Hoje saí mais cedo do trabalho para comprar vinho. Aproveitei pra levar também duas taças. Geralmente passo na mercearia da esquina e compro algumas cervejas. Mas hoje é uma noite especial. Hoje pela primeira vez vou receber alguém. Esta noite o passado resolveu me visitar. Olhei no espelho e pensei em fazer a barba. Mas o que minha esposa vai pensar quando eu chegar em casa com a barba feita? Pra minha mulher digo que vou jogar poker nas terças-feiras. Não sei se ela entenderia a razão da existência deste quarto. Provavelmente pensaria que estou tendo um caso e mesmo que acreditasse que eu fico aqui sozinho, duvidaria certamente da minha saúde mental. É difícil de explicar para alguém casado contigo que isso tudo representa um espaço que nunca poderá ser ocupado por ninguém além de mim. Decidi que hoje vou me arriscar, vou fazer a porra da barba e foda-se. O que seria da vida sem estes pequenos riscos para exercitar nossa coragem?

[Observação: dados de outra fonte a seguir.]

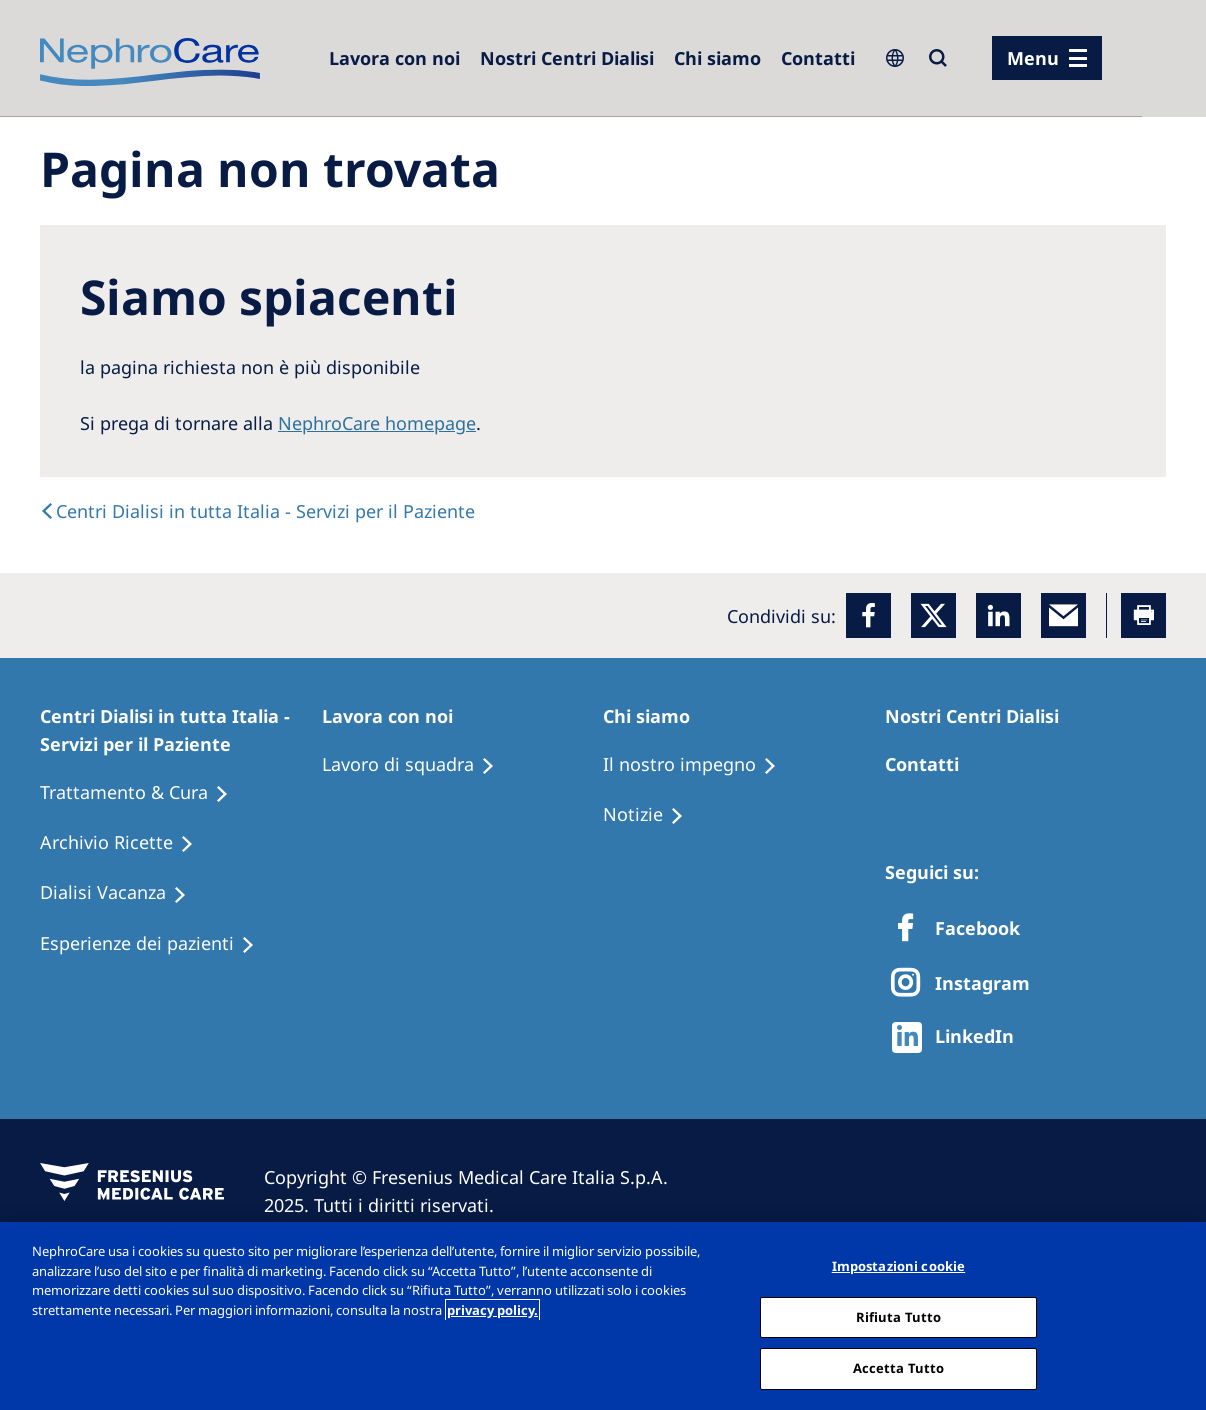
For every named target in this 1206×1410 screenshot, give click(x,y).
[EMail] (1063, 615)
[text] (257, 511)
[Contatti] (818, 58)
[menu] (1047, 58)
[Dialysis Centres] (394, 58)
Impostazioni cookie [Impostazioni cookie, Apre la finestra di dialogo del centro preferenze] (898, 1266)
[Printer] (1143, 615)
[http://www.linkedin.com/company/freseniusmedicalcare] (958, 1037)
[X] (966, 984)
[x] (933, 615)
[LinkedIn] (998, 615)
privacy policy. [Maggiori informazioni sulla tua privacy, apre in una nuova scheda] (492, 1310)
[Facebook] (868, 615)
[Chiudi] (1174, 1314)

Saio do banho. Sento na mesinha e encaro meu laptop. A página de Word aberta é um convite para mais uma tentativa de concluir o texto. Reescrevo a introdução e continuo lendo o primeiro parágrafo: “Eu preciso ser salvo. É isto. Esta é a única conclusão. Eu preciso que alguém ou coisa me resgate. É isso que eu descobri quando eu comecei a simplesmente me abandonar. Quando eu, de uma hora pra outra, parei de curtir. Deixei de escrever. Deixei de gostar de futebol aos sábados. Deixei de gostar dos meus tênis. Deixei de ler meus livros. Deixei de ouvir minhas músicas. Apenas deixei que a coisa toda ocorresse por cima do meu cadáver. E agora estou aqui deixado. Abandonado por tudo que eu deixei.” Termino de ler o parágrafo e apago todo o restante. Talvez o texto devesse ser só isso, sem complementos. Não existe um mínimo de palavras para um texto se tornar um texto de verdade. É apenas uma questão de aceitar que algumas coisas são o que são. Mas na maioria das vezes não conseguimos, nem sequer tentamos, viver com esta idéia. Talvez eu precise aceitar o fato de que eu nunca te esqueci. Talvez eu precise aceitar de uma vez por todas seu amor. Meu coração dispara. Ouço batidas na porta. Sei que é você. Hoje serei salvo.

Hellfrick

Monday, June 07, 2010

♫ ...mas é tão bom estar com você, juntinho do meu coração... ♫

Contei todas as batidas do meu coração pra ajudar o tempo passar até você chegar. A saudade alimenta o amor como se fosse um monstro faminto. E saudade é dor doida, tritura a alma e desregula o espírito. Quando você finalmente entrou pela porta, os segundos diminuíram a velocidade e em paz, um abraço eu te dei. O telefone tocou. Uma explosão de ciúme e desespero abalou toda a estrutura do tempo e a madrugada durou mil anos de purgatório. O alarme tocou. Senti no estômago uma fisgada de alívio. Apesar do sol, a manhã permaneceu gelada, mas a luz mostrou sua vocação natural de ser esperança.

Hellfrick

Wednesday, May 26, 2010

Quinta-Feira

Esta é um breve historia de amizade. Uma amizade urbana, como várias outras que se formam na solidão e no desespero. Como outras tantas que se desfazem pela vida daqueles buscam liberdade e pagam por ela em duras prestações diárias. Sem casa pra voltar nem novela pra assistir, vagam procurando nada mais do que si próprios e fazem deste caminho uma estrada excitante, cheia de trechos dolorosos e curvas perigosas. Mas ainda sim, não trocam cem metros desta viagem por nenhuma outra jornada menos feliz.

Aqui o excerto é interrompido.